THE REQUEST → Please reproduce the blob storage design text below word for word, from its title to its final line.

Blob Storage Service Low-Level Design: Chunked Upload, Content Addressing, and Lifecycle Policies

What Is a Blob Storage Service?

A blob storage service provides persistent, scalable storage for arbitrary binary objects — images, videos, documents, model weights, and backup archives. Unlike a file system, blob storage is flat: objects are identified by a bucket and a key string rather than a hierarchical path. The service must handle large objects efficiently through chunked upload, address content by its hash for deduplication and integrity, enforce lifecycle policies to control cost, and provide fine-grained access control.

Requirements

Functional Requirements

Chunked upload: split large objects into fixed-size chunks, upload in parallel, and commit atomically.
Content-addressed storage: compute a hash of the object content and use it as the storage key for deduplication.
Lifecycle policies: automatically transition objects to cheaper storage tiers or delete them after configurable age or access frequency rules.

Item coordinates
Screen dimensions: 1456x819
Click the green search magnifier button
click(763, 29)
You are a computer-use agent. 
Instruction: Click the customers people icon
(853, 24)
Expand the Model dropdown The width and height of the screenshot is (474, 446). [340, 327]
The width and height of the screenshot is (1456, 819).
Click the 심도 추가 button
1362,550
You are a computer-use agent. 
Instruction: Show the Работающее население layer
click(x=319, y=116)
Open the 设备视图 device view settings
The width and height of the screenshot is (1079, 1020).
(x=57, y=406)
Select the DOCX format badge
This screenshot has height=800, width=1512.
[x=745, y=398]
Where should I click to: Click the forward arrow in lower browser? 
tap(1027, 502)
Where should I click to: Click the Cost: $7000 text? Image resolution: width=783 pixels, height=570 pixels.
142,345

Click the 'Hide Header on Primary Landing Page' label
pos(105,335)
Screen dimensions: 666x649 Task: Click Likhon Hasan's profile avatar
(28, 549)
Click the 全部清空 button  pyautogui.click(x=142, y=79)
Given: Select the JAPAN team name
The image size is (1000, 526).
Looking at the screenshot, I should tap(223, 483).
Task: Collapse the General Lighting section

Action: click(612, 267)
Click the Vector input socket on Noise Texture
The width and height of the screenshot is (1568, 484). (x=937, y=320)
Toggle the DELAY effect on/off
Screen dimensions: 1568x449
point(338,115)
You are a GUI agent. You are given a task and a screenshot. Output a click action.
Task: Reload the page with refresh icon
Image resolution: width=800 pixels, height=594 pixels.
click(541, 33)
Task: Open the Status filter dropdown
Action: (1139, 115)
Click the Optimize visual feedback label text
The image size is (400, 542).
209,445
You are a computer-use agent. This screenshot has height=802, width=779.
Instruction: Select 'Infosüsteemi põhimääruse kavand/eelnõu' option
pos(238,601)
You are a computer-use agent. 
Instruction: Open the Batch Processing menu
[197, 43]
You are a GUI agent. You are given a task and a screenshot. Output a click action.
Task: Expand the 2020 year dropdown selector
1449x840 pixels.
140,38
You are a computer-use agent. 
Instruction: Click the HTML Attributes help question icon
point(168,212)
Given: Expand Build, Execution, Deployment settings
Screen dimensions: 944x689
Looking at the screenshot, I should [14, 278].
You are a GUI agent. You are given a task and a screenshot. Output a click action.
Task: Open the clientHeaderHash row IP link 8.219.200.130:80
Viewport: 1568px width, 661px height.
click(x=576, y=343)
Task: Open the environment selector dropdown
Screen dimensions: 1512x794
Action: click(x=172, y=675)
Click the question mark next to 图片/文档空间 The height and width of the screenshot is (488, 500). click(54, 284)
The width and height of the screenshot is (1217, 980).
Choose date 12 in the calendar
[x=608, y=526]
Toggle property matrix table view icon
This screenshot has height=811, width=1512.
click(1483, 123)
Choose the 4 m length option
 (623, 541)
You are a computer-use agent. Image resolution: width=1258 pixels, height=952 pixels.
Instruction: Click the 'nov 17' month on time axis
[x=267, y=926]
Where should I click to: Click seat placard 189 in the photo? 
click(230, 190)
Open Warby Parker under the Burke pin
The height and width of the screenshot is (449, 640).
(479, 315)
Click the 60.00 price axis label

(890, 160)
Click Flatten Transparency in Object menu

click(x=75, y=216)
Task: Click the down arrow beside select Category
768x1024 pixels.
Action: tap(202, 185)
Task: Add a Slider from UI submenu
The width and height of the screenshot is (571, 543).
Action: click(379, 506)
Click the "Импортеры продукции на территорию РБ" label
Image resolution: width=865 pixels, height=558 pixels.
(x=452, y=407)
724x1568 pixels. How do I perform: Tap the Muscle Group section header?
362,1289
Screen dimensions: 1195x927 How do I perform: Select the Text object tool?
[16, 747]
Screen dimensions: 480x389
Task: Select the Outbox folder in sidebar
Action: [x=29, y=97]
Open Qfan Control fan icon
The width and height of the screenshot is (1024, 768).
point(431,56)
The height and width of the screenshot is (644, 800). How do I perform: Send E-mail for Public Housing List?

EXERCISE OUTPUT →
Blob Storage Service Low-Level Design: Chunked Upload, Content Addressing, and Lifecycle Policies

What Is a Blob Storage Service?

A blob storage service provides persistent, scalable storage for arbitrary binary objects — images, videos, documents, model weights, and backup archives. Unlike a file system, blob storage is flat: objects are identified by a bucket and a key string rather than a hierarchical path. The service must handle large objects efficiently through chunked upload, address content by its hash for deduplication and integrity, enforce lifecycle policies to control cost, and provide fine-grained access control.

Requirements

Functional Requirements

Chunked upload: split large objects into fixed-size chunks, upload in parallel, and commit atomically.
Content-addressed storage: compute a hash of the object content and use it as the storage key for deduplication.
Lifecycle policies: automatically transition objects to cheaper storage tiers or delete them after configurable age or access frequency rules.